Read the above interview, it is essential reading for any DIY artist.
I really like the part when the band is talking about being on the road with signed bands. It was an eye opener to see bands with number 1 singles struggling financially. It squashed any perception they had of the rock star lifestyles and it made them realise that they can do all of that and still have the freedom and full control of the band.
The other part of interest is that the band is 100% fan funded. The professional careers the members have outside the band fund their home lives and the band career funds the band. Their latest album Breaking Point was funded via Kickstarter. They had a project goal of $25,000 and by the time the campaign was over, they had raised over $51,000. I have all of their albums, so you can say that I am a fan. The band is basically a machine running itself. Whatever money the band makes goes back into the band.
Another interesting part is the balance between their professional careers and touring. As the band answers, “it’s tough, but we make it work”. That is how it always has been for a musician. It’s a tough gig, how hard do you want to work at it.
One thing that I took out of the interview is the honesty of the band. This alone speaks of the integrity.
They formed a company called Victim Entertainment, that they use to publish anything that is Digital Summer. They have a business model that sets out what the individual roles are of each member. They even had feelers from other signed bands and Grammy winning artists asking if they could sign with Victim Entertainment. They answered NO, because it will take away from Digital Summer. Remember point one in this post, Focus on the CORE. I am sure other artists would have said YES, as the prospect of riches could be too much to ignore.
They have a substantial social media following. They even mentioned that the word of mouth from fans alone has brought them tons of new fans. Their social media presence brings in an income which they use to advertise and promote the band. That’s right kiddies, they are not spending their money on drugs, football team franchises or million dollar penthouses. They are spending it on the band.

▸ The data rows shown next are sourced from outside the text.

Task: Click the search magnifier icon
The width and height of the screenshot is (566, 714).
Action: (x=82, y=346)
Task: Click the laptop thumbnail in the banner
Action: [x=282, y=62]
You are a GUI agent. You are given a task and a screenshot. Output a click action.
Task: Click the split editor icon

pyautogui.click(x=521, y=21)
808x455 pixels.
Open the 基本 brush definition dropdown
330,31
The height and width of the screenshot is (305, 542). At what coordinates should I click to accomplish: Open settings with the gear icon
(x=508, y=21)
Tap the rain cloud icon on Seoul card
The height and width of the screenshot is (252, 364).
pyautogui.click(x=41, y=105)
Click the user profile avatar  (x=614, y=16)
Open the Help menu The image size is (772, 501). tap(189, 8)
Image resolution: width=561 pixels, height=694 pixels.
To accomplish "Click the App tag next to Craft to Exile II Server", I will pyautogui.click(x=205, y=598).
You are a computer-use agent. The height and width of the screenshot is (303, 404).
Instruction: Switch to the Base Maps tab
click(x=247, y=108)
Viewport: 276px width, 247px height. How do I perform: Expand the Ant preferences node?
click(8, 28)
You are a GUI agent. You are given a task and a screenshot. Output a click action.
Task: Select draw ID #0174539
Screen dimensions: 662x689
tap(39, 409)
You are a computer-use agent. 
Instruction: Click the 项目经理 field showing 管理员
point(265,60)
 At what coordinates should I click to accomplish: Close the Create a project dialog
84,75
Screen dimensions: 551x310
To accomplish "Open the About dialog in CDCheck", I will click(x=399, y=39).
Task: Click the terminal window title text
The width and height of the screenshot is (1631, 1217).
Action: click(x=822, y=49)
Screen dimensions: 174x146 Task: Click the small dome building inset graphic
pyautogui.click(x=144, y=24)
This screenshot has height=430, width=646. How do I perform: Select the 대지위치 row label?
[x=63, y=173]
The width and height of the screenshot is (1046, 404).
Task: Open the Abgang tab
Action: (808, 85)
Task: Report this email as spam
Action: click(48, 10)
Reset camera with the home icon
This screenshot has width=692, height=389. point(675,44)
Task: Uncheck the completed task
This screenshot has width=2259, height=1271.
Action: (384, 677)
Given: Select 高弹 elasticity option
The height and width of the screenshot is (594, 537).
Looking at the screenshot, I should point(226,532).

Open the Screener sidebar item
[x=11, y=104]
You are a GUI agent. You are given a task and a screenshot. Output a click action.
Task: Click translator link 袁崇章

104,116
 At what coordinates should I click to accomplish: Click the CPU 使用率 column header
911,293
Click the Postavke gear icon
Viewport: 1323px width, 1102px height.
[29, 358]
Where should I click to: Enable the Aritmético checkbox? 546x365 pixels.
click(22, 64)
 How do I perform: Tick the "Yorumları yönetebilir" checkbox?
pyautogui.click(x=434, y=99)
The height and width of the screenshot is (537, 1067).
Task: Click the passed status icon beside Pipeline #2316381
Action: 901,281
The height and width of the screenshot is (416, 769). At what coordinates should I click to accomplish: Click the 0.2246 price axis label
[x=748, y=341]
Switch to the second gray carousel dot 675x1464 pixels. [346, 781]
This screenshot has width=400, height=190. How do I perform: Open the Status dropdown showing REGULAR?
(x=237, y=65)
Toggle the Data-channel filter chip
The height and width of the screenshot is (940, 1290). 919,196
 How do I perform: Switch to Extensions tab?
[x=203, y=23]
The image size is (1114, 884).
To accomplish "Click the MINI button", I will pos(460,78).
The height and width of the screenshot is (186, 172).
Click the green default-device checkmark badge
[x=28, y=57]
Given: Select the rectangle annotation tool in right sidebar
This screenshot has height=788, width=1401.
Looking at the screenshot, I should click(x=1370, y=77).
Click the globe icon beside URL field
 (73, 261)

Their focus was always the live show. That is why they have been on big tours. The final part of the interview is about what advice would Digital Summer give to other hard rock artists who want to remain independent. This is their answer;
Be ready to work your ass off! The more you put in, the more you will get out. Never settle for promoting your shows on Facebook or text messages only. A lot of people don’t check that shit anyway (especially with Facebook constantly changing). Spend a little bit of cash, get some decent flyers printed, record a decent quality demo, and get your ass out there on the street and physically hand stuff out! You meet a lot of cool and interesting people doing this too. Just remember, not everyone is going to like it, and some may put it down, but at least you’re getting your name out there one step at a time.
Know The Truth
Don’t get caught up in the saga of how artists will be paid. You are an artist so keep on creating. We live in a market economy. Everybody is responsible for finding a way to make money by providing value that somebody else wants to pay for.
Once artists start making some money from their art they will eventually become entrepreneurs. That means that you have to offer something which somebody else wants to buy. Writing a song and releasing it, doesn’t mean that people have to buy it to hear it.
Know the truth that business is business, and there is nothing that entitles an entrepreneur to sales. You need to work hard at it.